It may take twenty years, but eventually, truth will out:
The year 1989 changed the world. It moved us from a world of division and nuclear blackmail to one of new opportunity and unprecedented prosperity. It set the stage for our contemporary era: globalization, the triumph of free markets, the spread of democracy. It ushered in the great global economic boom that lifted billions out of poverty around the world and established America as the one and only superpower.
Yet it was a dangerous triumph, chiefly because we claimed it for our own and scarcely bothered to fully understand how this great change came to pass. We told ourselves stick-figure parables of defiance and good-versus-evil triumph, summed up in Ronald Reagan's clarion call: "Mr. Gorbachev, tear down this wall!"
From the vantage point of 20 years, we should be wiser. The reality is that "our" victory in the Cold War was not what we thought it was, nor did it happen the way we think it did. Most painfully, the myths we spun about it have hurt the world and ourselves.
It was, in truth, a Pyrrhic victory that took more than 40 years to come about, and was more about the edificial nature of the Soviet Union and its weak economy than about America's "strong defense"...altho to be fair that had a large part to play in the drama, certainly in terms of speeding it up.
Meyer raises some interesting points beyond this obvious trope, that the United States and in particular the Reagan administration have been too quick and too self-centered in picking up all the credit.
Indeed, many myths, like populist revolt overthrowing the Warsaw Pact, come into question.
The central point is, the Soviet Union was doomed from the beginning. It was really a matter of time and economics.
Just as the fall of America was ordained in the early days of its creation: one nation was not under God, but several disparate islands of view. White, black, male, female, rich, poor, these groups, history shows, cannot all live under the same roof forever. It really is just a matter of time, as history demonstrates.
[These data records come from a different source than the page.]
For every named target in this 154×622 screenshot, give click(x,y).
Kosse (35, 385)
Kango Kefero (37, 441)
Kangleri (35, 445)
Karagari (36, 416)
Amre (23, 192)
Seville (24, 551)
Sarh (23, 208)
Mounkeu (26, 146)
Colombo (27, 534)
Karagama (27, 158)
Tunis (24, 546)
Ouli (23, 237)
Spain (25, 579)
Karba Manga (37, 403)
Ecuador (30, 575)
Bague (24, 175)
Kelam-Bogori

But note Meyer's third fallacy that came out of 1989:
A third myth is the most dangerous: the idea of the United States as emancipator, a liberator of repressed peoples. This crusading brand of American triumphalism has become gospel over the past two decades in certain foreign policy circles, especially among neoconservatives.
He has a point: every war we've engaged in, with the exception of one, since 1989 has been a patrician war of "freedom". The sole exception? Preventing ethnic cleansing in the former Warsaw Pact state of Yugoslavia.
Indeed, many of our wars for freedom have ended up oppressing sectors of population worse than before we arrived to fight (the Kurds after Gulf War I spring to mind), and most, if not all, have left the nation we've battled in far worse for the wear and war. This lesson is being demonstrated now in Iraq (and eventually Afghanistan) to our utter embarassment.
Imagine if we had invested that postwar "peace dividend" in our infrastructure, or education, or job retraining, or healthcare, and freed Americans instead of people who meant us no harm, caused us no harm, and whom we could have safely ignored (obviously, the Taliban and Al Qaeda do not fit this profile).
Imagine the trillions we would have shored up our economy with. Imagine actually going in and winning a quick war against Al Qaeda because we weren't tamping down Somalia in the 90s (or worrying ourselves over which orifice of what woman our President was filling, but I digress...).
It's a shame that it takes history to give us wisdom, that we do not learn from the mistakes of our ancestors or even from our elders, who fought and beat a hegemonic empire, likely the most powerful on the planet, to win our freedom. Practically by ourselves (the French helped).
Wouldn't we be ashamed if some other nation, say, Italy, came here and fought for our freedom for us?